Information-Theoretic Detection of Unusual Source Code Changes

TL;DR

This paper introduces an information-theoretic approach to measure source code evolution and detect unusual changes, using entropy of tokens and syntax trees, showing promising results in anomaly detection.

Contribution

It presents a novel entropy-based method for analyzing code complexity and identifying unusual changes, expanding beyond traditional metrics.

Findings

Entropy correlates with code complexity measures.

Entropy-based anomaly detection achieves over 60% precision.

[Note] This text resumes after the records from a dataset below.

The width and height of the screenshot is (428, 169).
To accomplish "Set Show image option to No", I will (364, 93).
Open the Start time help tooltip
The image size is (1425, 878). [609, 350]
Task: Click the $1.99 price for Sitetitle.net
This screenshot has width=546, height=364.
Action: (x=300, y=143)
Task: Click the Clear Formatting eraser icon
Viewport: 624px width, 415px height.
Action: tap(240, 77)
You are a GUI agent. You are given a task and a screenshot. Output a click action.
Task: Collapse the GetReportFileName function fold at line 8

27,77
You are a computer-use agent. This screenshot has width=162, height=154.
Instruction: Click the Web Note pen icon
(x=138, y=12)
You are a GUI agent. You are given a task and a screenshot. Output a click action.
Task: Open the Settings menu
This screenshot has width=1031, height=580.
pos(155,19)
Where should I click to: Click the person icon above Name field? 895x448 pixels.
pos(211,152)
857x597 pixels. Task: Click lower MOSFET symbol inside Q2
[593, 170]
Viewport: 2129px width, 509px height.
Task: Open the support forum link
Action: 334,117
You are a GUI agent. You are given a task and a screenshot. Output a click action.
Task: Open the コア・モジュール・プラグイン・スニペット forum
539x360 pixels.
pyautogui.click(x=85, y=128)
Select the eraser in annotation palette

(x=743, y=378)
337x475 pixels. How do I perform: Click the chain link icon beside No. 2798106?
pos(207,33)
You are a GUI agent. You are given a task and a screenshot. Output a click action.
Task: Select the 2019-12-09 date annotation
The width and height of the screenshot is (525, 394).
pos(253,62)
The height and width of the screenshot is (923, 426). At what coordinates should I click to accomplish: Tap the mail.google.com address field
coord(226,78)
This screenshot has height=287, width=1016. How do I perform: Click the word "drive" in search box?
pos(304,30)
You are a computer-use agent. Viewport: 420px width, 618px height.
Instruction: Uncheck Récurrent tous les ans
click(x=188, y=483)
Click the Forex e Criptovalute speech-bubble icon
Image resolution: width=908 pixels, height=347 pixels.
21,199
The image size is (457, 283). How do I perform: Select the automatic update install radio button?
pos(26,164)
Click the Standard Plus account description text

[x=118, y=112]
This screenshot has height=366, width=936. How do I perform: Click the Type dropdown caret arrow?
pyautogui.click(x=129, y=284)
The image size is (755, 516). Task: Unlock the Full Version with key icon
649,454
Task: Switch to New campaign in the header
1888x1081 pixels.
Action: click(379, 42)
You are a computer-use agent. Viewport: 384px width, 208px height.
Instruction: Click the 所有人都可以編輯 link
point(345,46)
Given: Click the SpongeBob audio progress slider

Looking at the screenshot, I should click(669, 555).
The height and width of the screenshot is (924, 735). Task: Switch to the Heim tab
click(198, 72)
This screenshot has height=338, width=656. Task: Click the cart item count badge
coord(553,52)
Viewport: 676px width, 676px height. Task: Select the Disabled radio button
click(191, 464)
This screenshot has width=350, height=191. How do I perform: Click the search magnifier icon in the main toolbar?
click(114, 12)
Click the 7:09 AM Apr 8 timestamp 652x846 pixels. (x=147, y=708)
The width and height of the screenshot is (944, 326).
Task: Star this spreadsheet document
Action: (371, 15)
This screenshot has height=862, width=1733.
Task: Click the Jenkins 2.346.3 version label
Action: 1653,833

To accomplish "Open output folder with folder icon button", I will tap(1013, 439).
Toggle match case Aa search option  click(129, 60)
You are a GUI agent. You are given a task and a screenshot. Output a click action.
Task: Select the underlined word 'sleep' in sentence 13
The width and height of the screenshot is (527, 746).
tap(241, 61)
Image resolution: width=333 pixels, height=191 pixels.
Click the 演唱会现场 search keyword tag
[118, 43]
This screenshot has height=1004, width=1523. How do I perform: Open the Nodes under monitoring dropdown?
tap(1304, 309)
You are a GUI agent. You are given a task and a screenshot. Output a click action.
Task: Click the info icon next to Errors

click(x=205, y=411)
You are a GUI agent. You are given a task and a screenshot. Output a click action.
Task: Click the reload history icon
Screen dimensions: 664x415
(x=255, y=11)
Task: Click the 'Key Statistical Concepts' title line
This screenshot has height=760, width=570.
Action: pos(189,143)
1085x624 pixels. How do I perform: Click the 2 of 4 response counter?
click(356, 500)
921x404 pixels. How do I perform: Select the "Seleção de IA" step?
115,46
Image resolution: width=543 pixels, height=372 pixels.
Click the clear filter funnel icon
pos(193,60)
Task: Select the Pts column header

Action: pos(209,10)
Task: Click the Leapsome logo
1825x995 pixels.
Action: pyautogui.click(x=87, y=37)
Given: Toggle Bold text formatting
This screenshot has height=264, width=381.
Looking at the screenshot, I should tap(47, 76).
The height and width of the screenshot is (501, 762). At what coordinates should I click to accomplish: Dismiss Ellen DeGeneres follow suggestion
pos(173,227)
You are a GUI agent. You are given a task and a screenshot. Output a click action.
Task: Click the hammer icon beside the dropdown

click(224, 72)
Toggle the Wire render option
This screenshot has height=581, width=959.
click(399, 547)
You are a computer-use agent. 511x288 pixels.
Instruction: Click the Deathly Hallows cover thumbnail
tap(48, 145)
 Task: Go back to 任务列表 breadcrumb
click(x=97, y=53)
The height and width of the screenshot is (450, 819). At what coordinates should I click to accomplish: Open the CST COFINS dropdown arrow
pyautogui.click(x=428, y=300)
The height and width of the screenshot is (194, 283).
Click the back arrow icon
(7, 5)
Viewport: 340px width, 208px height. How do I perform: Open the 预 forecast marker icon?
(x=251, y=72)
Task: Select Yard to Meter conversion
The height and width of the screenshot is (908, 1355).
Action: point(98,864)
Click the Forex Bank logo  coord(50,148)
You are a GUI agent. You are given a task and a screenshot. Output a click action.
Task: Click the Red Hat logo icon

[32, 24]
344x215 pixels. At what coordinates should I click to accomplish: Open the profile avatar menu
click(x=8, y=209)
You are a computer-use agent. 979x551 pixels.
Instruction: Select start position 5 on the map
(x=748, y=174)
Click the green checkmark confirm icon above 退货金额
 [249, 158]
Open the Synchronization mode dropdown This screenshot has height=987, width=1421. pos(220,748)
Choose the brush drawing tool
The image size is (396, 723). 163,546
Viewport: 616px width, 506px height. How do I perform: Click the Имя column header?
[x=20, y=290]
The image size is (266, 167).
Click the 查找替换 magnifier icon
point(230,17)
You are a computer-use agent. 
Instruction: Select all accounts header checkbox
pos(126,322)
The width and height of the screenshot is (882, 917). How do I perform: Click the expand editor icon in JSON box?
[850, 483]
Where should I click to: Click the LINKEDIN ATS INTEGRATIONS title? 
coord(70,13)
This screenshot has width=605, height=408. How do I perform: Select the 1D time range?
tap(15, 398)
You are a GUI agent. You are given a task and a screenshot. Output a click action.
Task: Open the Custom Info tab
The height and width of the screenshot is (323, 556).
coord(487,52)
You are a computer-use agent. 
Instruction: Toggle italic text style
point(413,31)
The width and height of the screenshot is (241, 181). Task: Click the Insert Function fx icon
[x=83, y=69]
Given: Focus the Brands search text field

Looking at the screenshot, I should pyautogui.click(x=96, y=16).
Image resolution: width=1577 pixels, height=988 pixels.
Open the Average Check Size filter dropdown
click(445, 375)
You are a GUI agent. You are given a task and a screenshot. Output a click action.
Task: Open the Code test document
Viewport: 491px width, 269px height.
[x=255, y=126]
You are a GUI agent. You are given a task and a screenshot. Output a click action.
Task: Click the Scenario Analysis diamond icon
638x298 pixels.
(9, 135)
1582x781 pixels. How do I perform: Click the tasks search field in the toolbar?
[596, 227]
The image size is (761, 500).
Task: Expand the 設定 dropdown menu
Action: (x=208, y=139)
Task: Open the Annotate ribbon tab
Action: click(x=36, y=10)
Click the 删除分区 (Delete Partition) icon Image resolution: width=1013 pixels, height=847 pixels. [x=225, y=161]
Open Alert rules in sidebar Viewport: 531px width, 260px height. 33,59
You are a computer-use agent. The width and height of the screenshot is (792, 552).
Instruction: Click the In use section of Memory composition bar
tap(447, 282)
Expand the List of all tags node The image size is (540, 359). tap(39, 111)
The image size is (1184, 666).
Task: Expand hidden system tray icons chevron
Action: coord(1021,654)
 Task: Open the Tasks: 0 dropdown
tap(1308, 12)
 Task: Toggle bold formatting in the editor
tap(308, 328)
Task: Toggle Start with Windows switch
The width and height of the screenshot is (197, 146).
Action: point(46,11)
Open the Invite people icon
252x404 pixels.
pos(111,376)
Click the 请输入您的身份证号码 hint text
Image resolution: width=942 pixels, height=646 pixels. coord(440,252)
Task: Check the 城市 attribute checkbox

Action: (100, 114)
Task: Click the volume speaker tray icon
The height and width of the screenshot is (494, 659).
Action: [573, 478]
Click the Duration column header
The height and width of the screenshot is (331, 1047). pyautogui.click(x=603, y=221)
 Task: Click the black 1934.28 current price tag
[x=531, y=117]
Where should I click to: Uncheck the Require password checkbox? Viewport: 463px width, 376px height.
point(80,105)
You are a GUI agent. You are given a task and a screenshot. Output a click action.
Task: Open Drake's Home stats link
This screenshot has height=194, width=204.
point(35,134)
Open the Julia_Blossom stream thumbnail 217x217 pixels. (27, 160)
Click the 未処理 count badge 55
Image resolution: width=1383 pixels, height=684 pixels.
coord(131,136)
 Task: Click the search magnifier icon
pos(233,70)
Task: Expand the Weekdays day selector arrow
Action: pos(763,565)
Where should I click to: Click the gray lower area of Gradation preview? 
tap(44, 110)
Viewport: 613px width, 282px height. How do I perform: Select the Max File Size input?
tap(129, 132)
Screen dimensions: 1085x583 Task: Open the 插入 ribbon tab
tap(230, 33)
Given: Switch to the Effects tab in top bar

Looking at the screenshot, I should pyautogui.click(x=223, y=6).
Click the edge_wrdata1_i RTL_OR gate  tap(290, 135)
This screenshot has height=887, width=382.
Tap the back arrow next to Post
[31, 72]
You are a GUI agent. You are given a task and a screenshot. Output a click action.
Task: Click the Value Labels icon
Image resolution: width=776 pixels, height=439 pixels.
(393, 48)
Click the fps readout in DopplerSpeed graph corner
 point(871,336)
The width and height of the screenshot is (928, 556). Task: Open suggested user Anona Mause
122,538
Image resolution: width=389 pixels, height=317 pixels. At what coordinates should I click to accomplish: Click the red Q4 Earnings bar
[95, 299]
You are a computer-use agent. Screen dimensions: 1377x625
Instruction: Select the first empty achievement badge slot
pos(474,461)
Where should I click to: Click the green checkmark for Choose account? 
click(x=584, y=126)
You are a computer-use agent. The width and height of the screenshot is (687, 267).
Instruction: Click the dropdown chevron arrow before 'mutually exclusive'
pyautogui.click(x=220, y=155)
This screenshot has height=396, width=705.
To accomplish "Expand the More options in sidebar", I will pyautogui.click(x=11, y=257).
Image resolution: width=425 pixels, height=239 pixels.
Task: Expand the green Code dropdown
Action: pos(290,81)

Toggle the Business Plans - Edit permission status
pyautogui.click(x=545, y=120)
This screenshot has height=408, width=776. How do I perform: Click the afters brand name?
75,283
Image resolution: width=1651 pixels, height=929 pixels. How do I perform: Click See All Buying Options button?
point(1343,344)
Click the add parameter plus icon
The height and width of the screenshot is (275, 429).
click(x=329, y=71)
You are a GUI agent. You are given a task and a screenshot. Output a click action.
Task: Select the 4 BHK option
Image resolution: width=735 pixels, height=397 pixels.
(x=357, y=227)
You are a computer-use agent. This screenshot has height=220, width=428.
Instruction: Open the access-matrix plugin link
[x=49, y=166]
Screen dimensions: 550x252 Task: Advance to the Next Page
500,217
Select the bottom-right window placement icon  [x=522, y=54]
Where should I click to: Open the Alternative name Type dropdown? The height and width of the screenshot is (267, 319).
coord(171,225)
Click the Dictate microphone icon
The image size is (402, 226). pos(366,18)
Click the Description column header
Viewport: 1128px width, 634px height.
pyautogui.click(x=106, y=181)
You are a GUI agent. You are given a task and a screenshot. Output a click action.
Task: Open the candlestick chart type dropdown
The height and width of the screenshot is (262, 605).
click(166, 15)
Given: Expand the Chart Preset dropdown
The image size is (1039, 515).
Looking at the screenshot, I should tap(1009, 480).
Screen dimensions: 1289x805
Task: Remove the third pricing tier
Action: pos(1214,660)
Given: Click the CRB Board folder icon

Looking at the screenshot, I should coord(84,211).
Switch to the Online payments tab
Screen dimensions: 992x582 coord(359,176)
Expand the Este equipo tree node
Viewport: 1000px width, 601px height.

Entropy captures different complexity dimensions than classic metrics.

Abstract

The code base of software projects evolves essentially through inserting and removing information to and from the source code. We can measure this evolution via the elements of information - tokens, words, nodes - of the respective representation of the code. In this work, we approach the measurement of the information content of the source code of open-source projects from an information-theoretic standpoint. Our focus is on the entropy of two fundamental representations of code: tokens and abstract syntax tree nodes, from which we derive definitions of textual and structural entropy. We proceed with an empirical assessment where we evaluate the evolution patterns of the entropy of 95 actively maintained open source projects. We calculate the statistical relationships between our derived entropy metrics and classic methods of measuring code complexity and learn that entropy may capture different dimensions of complexity than classic metrics. Finally, we conduct entropy-based anomaly detection of unusual changes to demonstrate that our approach may effectively recognise unusual source code change events with over 60% precision, and lay the groundwork for improvements to information-theoretic measurement of source code evolution, thus paving the way for a new approach to statically gauging program complexity throughout its development.